Form 1099-K and California gig workers dominated discussion at the mid-September GCS conference in San Francisco. The timing of the conference was exceptional, with California having just passed AB5, a law that would categorize many gig workers as employees rather than contractors.
The gig economy is in focus right now not only because of the growth of applications and websites focused on having non-employees provide services but also because of signs of an impending recession. One GCS panel noted that 40 of U.S. workers, or 60 million Americans, live paycheck to paycheck. In an economic downturn, 8-10 percent of those workers will likely wind up unemployed. Needing income, those workers are likely to turn to providing gig services, which will accelerate the growth of the gig economy.
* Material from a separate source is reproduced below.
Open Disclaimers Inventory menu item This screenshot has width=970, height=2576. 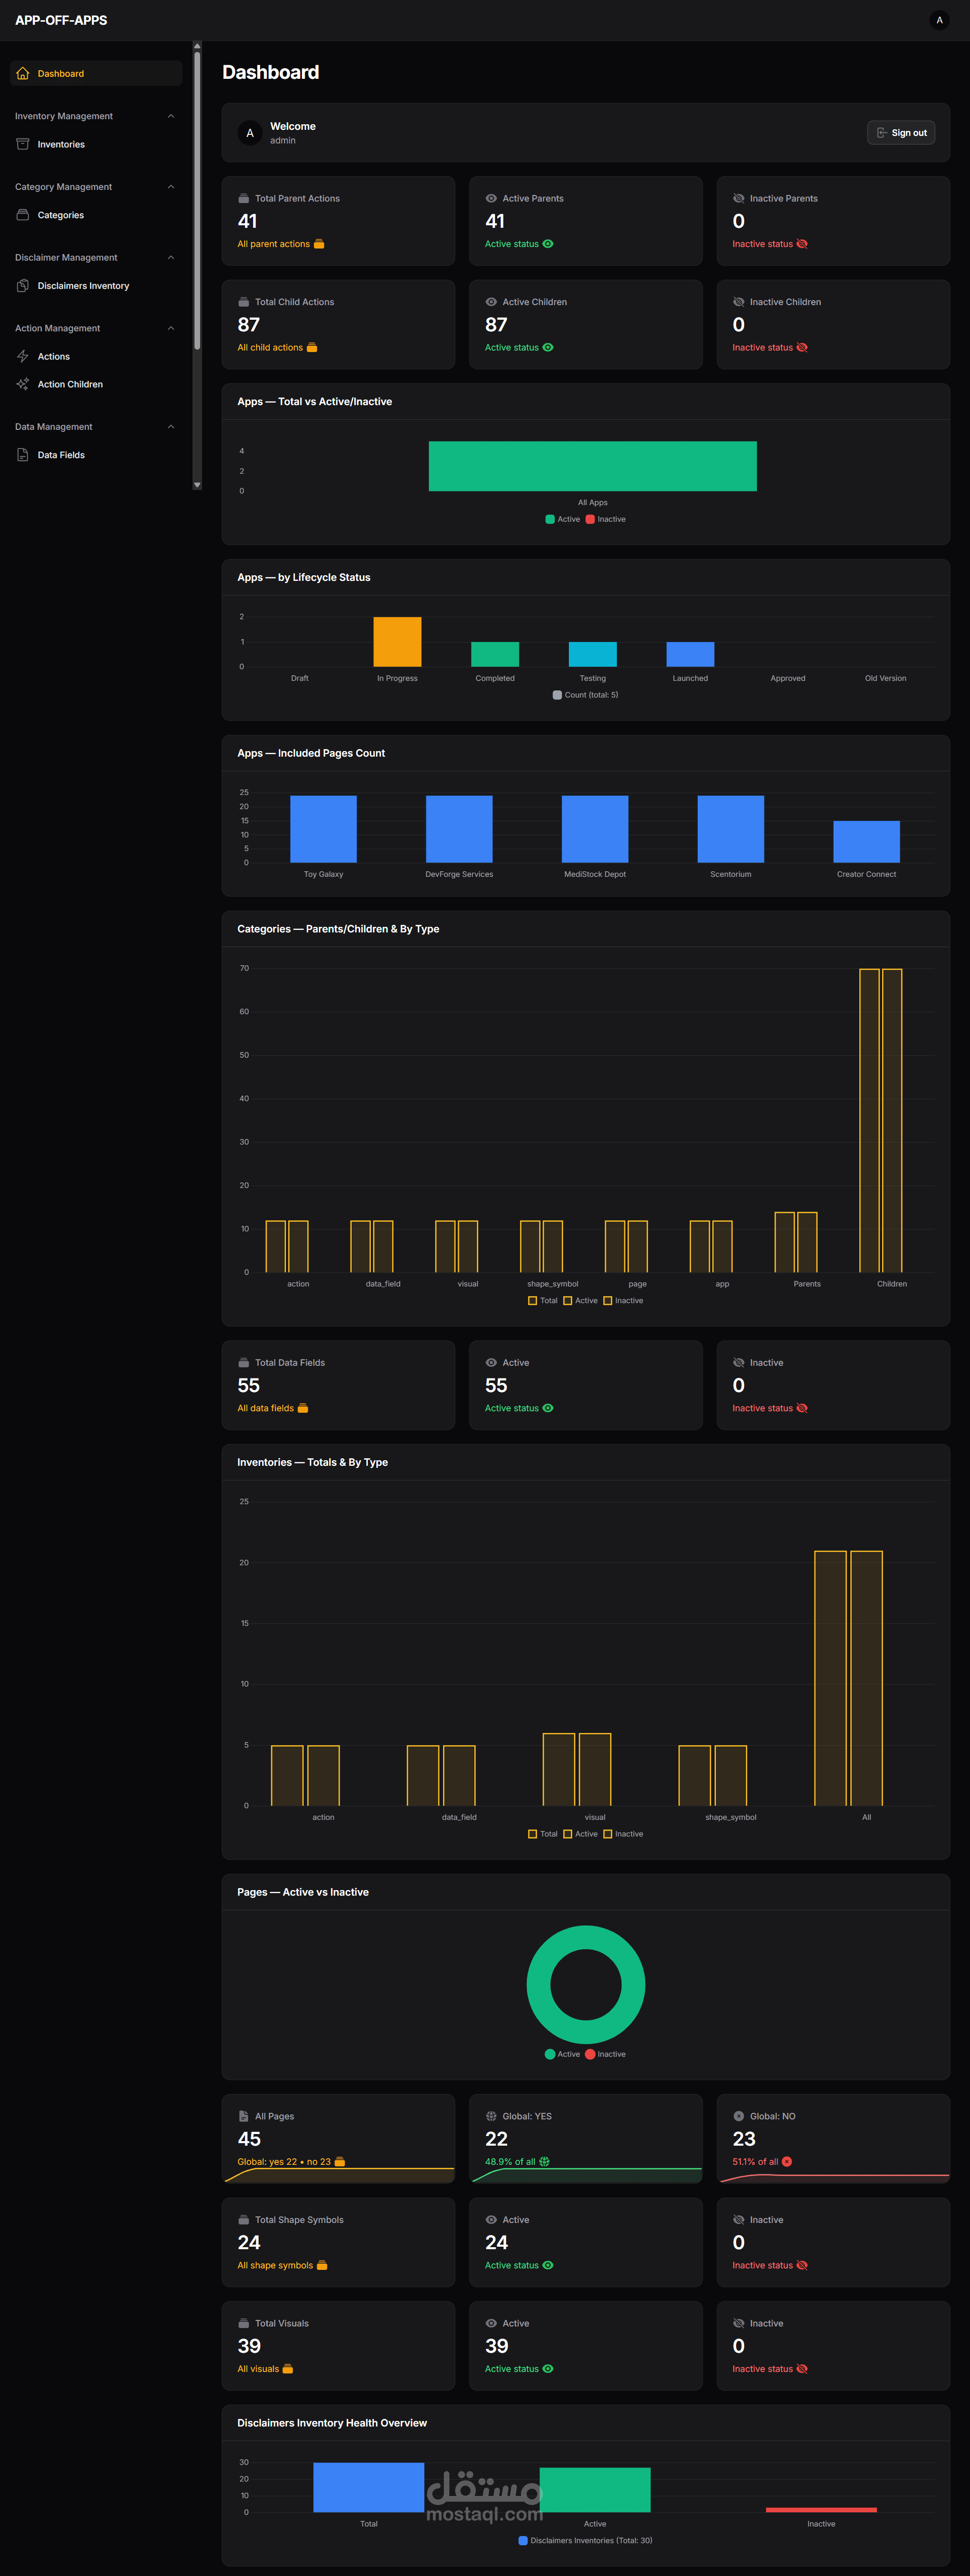click(x=83, y=286)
A move toward non-employee workers
In general, even without a recession, there is a trend in the U.S. toward non-employee relationships. A GCS panel cited Google as having been made up of about 10-15 percent non-employees in 2010 but almost 50 percent non-employees in 2019. The growth of the gig economy gets the government’s attention because of the Form 1099-K reporting threshold, which is currently $20,000 earned and 200 transactions completed by a worker in a year.
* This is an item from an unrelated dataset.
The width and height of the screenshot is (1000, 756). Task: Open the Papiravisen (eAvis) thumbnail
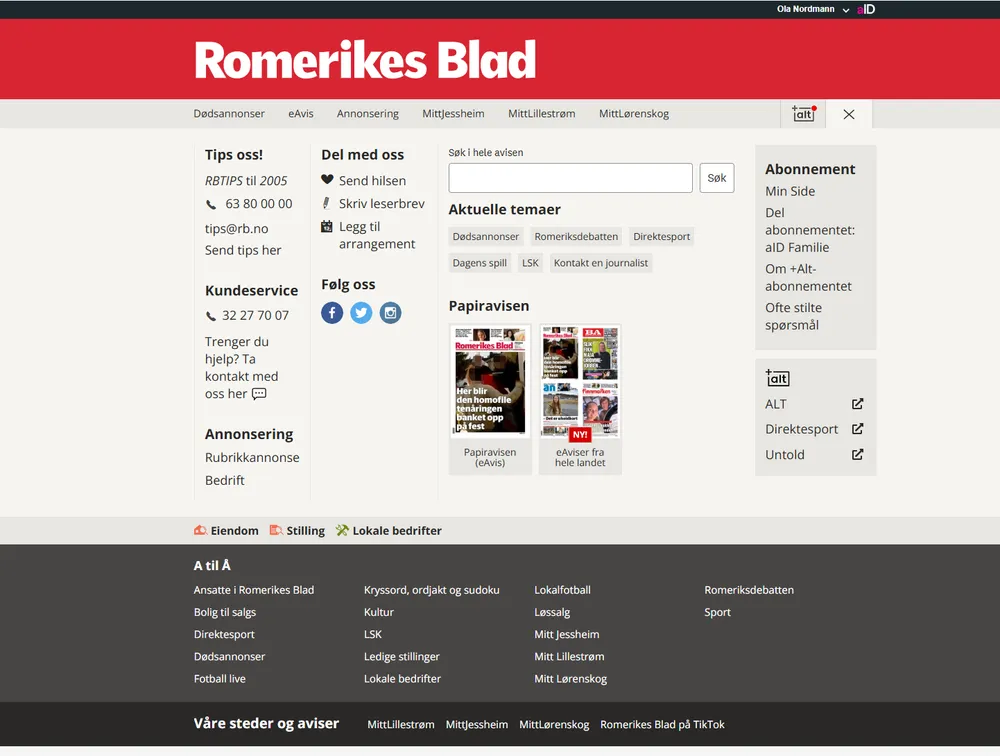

The average gig economy worker makes $17,000 per year and falls below the threshold. That means gig platforms don’t report those workers’ incomes, and workers are, as a result, far less likely to pay taxes on that income because gig platforms don’t report it to the IRS. Many workers don’t even realize they owe taxes. There are more than 350 gig or sharing platforms in existence, so the gig economy is very much present and growing as a force in the U.S.
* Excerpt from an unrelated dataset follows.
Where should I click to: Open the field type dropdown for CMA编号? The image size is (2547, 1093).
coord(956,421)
The growth of the gig economy concerns governments for two reasons: A high reporting threshold keeps the tax gap large, and failure by gig workers to pay self-employment taxes contributes to ongoing retirement and social security deficit issues. For tax professionals, the reporting threshold is the issue that is likely to cause the most disruption.
Form 1099-K reporting thresholds and California AB5
Some states, including Vermont and Massachusetts, have lowered reporting thresholds to $600 earned annually with no minimum number of transactions. Those states have experienced massive growth in 1099-K reporting. California proposed such a measure in February but has not moved forward with it yet. California has motivation to rethink the gig economy. The state received less than 5 percent of the income projected from gig workers in 2015, one GCS panel noted.
What California has done with AB5 is establish a three-part test that would recategorize many gig workers as employees. A similar bill is in the House at the federal level. While that bill also establishes a three-part test, the parameters are different from those adopted in California.
And even in the California legislation, exemptions and exceptions exist. One GCS panel suggested that California employers review exemptions carefully; some of the language applies to broad groups of workers, so employers may need to consult with experts to determine classification. At a minimum, every California employer–not just gig platforms–needs to undergo a review of its non-employee relationships and apply the new test to ensure compliance.
Effect of California AB5 on federal tax reporting unknown
Exactly how the difference between California and federal worker classifications will affect tax reporting is unknown at this point. Gig companies based in California have pledged to fight the new law, as they see it as a threat to their business models. The New Gig Act of 2019, the US House bill, prescribes a broader test for workers as well as a voluntary withholding tax regime that are different than the details currently outlined in the new California law.
At this point, the only certainty with both 1099-K reporting and California AB-5 is uncertainty. Companies need to partner with a solution provider that can navigate changes in tax policy, and can both help mitigate risk and avoid surprises.